___ Provided records ___

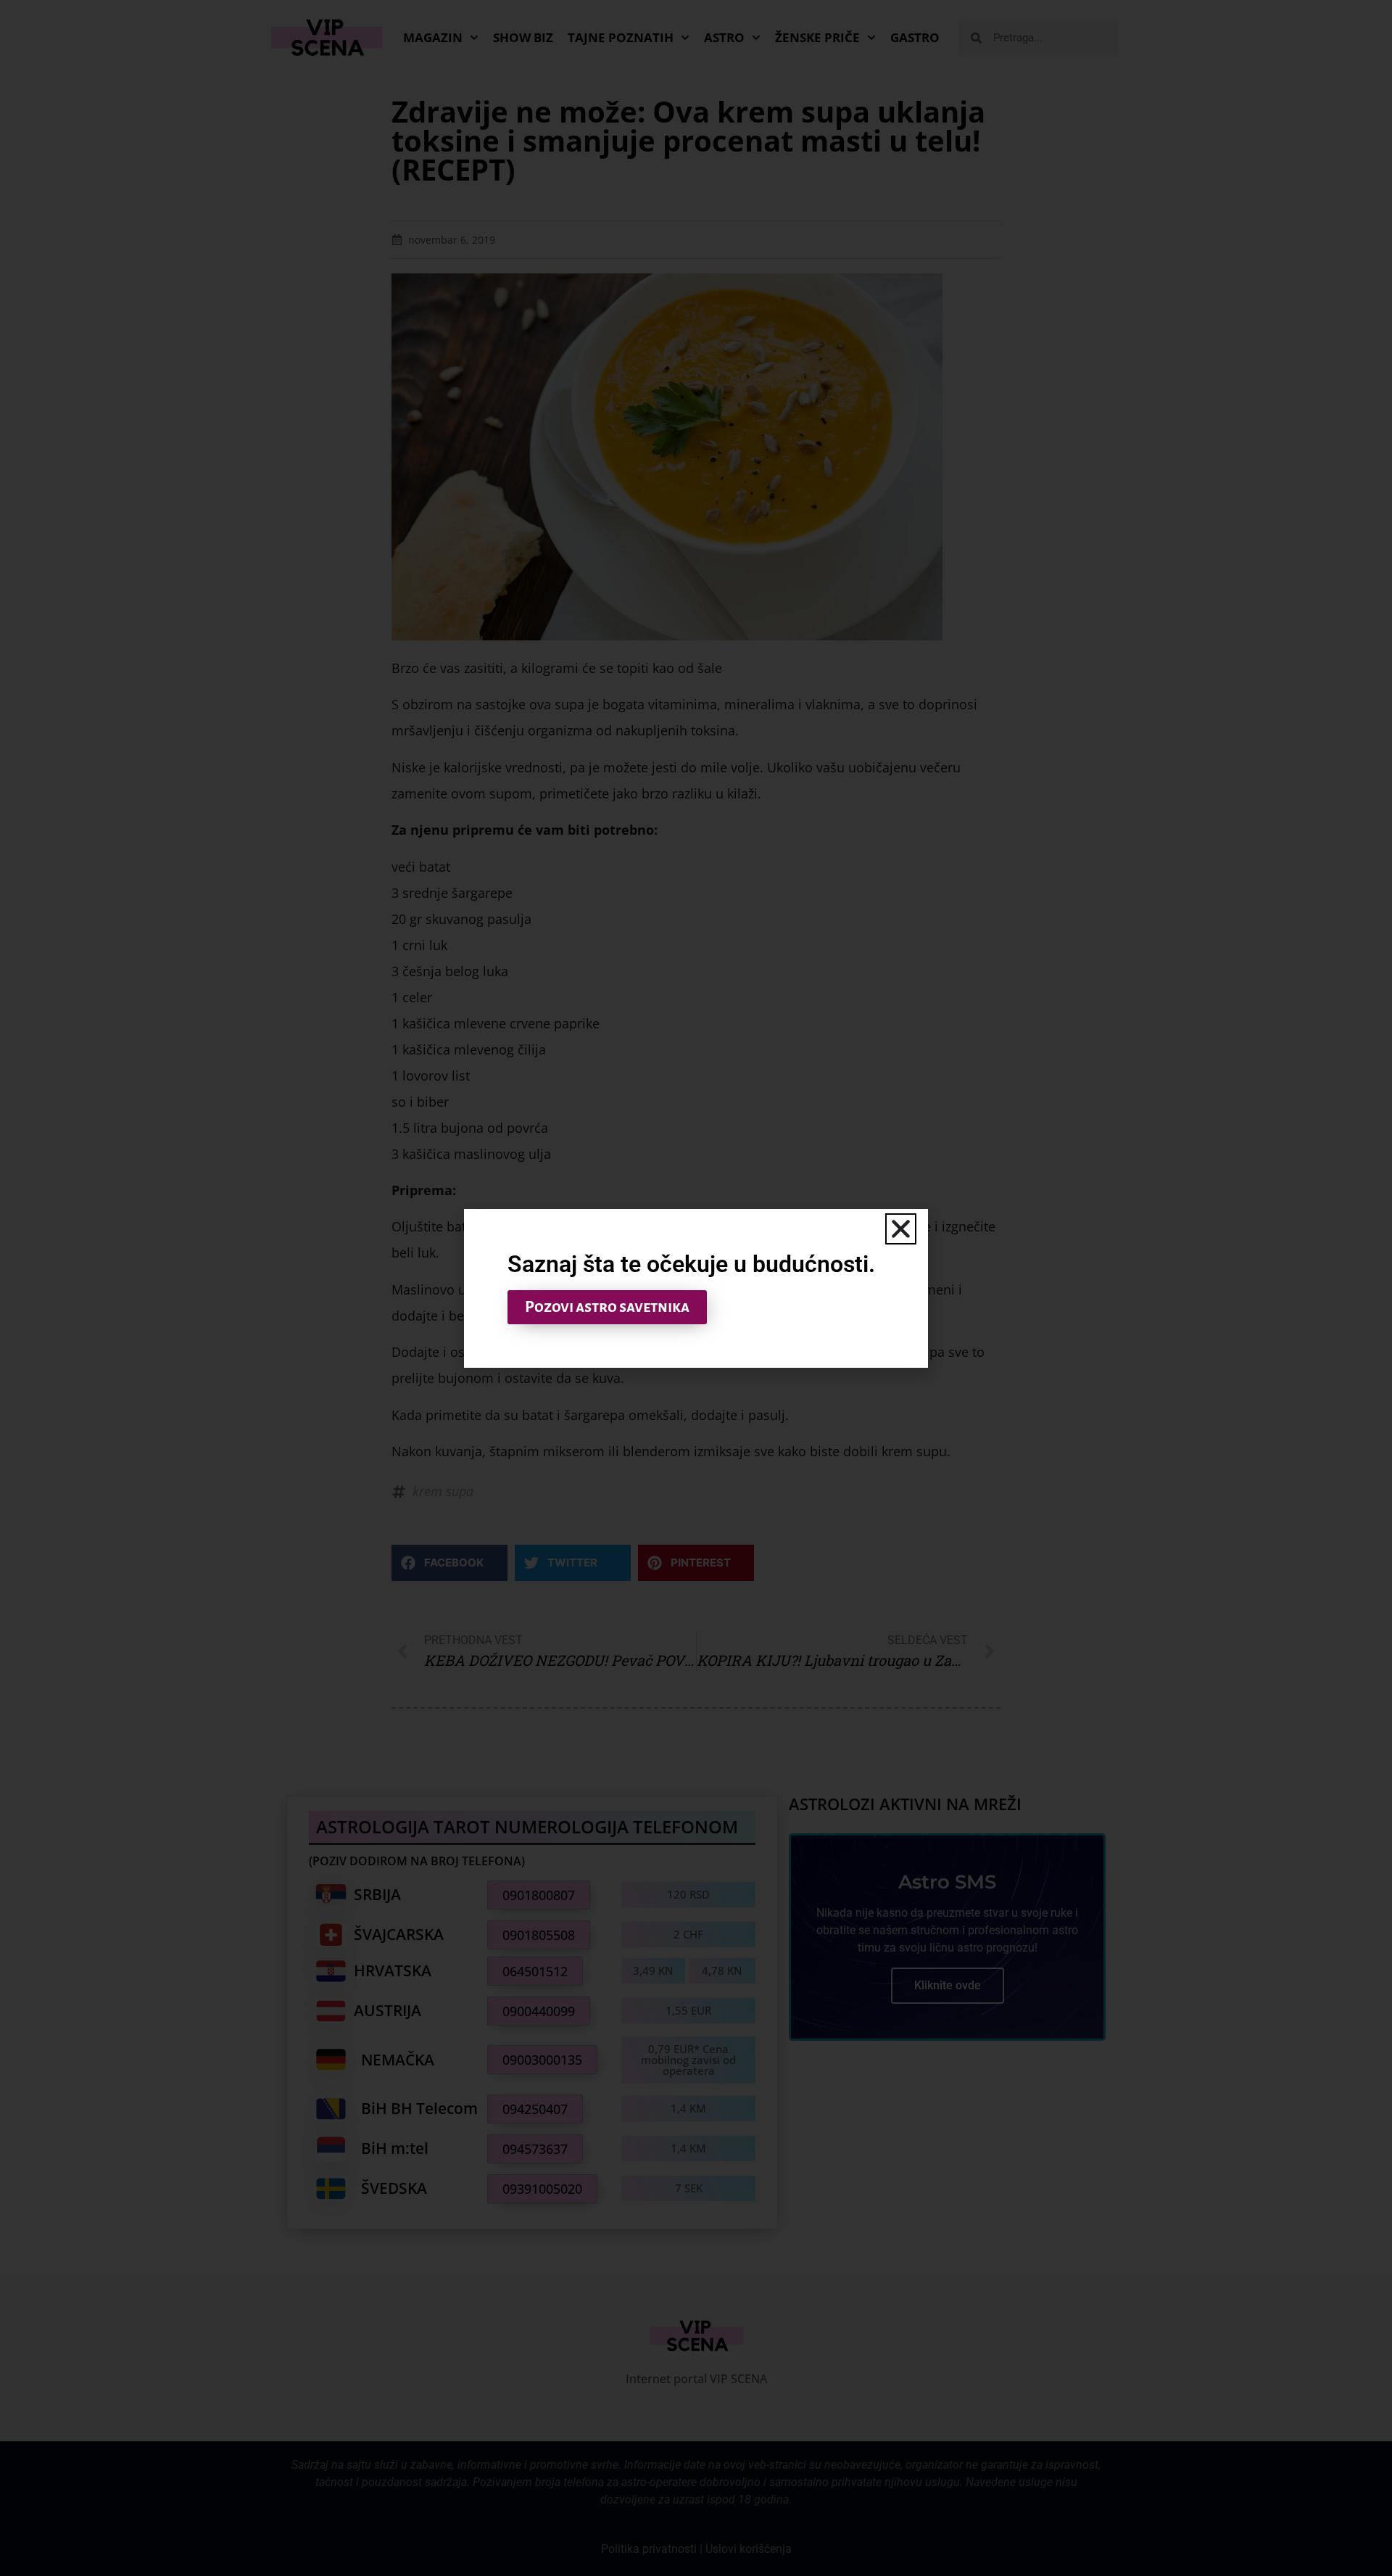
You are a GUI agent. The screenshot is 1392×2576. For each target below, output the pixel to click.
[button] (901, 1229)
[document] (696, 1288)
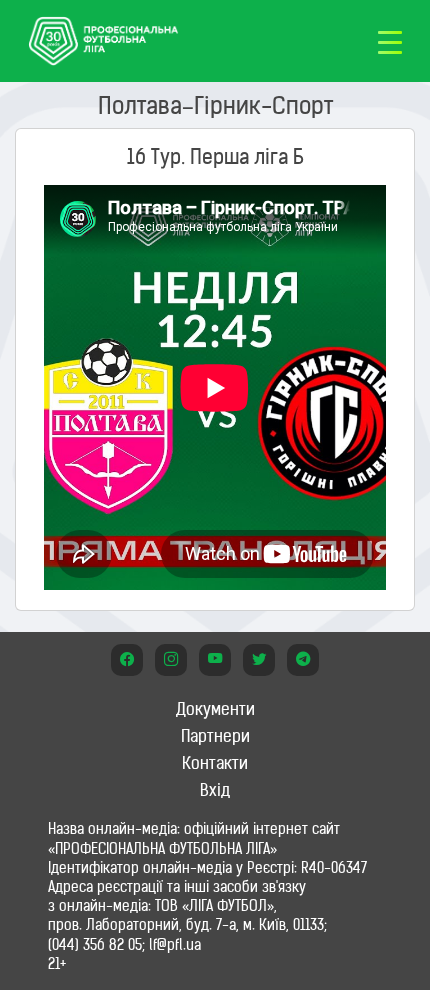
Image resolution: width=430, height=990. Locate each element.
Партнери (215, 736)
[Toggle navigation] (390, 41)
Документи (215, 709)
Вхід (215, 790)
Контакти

___

» Work order: Print the lines from the one that contains "[document] (696, 1288)" through the last line of the data, exactly and in full, and no other lines. Pictures are not part of the copy.

» Task answer:
[document] (696, 1288)
Image resolution: width=430, height=990. Locate each element.
Партнери (215, 736)
[Toggle navigation] (390, 41)
Документи (215, 709)
Вхід (215, 790)
Контакти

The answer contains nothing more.